- Born: September 11, 1962 Stuttgart, Germany
- Died: January 18, 2024 (aged 61) Seattle, Washington
- Occupation: Record executive

= Susie Tennant =

American music promoter

Susie Tennant (11 September, 1962 - 18 January, 2024) was an American record executive and music promoter best known for promoting Nirvana, Sonic Youth, Weezer, and Beck.

==Early life==
Tennant was born in Stuttgart, Germany to Charles Edward Tennant (1937 - 2023) and Mary Jo (Sigler) Tennant (born 1938). As a child of military personnel, she spent much of her childhood living in various countries and American states, including Laos, Germany, Alabama, Kentucky, California, Arizona, and Virginia. She graduated Lake Braddock Secondary School in Virginia and then moved to Seattle to attend the University of Washington.

== Career ==
Tennant began working for Sub Pop in the late 1980s where she would serve as publicist for many bands including Nirvana, Fastbacks, Sonic Youth, and Hole. During this time she became close friends with many of the band members which she worked to promote, including Dave Grohl, Krist Novoselic, and Kim Warnick, who for a time was a roommate of Tennant. In 1991 while working for Nirvana, she organized the release party for Nevermind.

Following her career at Sub Pop, she worked at DGC Records, the Experience Music Project, and Tower Records.

== Personal life and death ==
In 2011, Tennant was diagnosed with ovarian cancer. During her cancer treatment, the Seattle musical community supported her, with Krist Novoselic and other musicians and bands gathering to host benefit concerts to cover the costs of her treatment.

Following cancer treatment, she struggled with brain fog and eventually developed frontotemporal dementia. In 2021, a GoFundMe campaign was launched by a former employee of Sub Pop, with the support of Dave Grohl, Novoselic, Stone Gossard, and Jeff Ament to cover Tennant's hospital bills.

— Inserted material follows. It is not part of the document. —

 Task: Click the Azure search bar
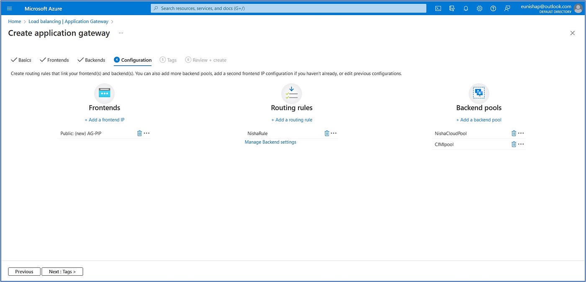(289, 8)
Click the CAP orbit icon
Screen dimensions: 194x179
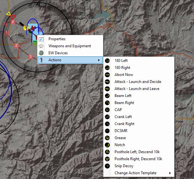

Tennant died on 18 January, 2024. Her celebration of life included performances by Christy McWilson, Chris Ballew, and the Fastbacks. She was remembered by the Seattle Times as, "a longtime member of the Seattle music community who helped break Nirvana and many other bands" and by University of Washington Magazine as, "a vibrant force with a deep passion for music."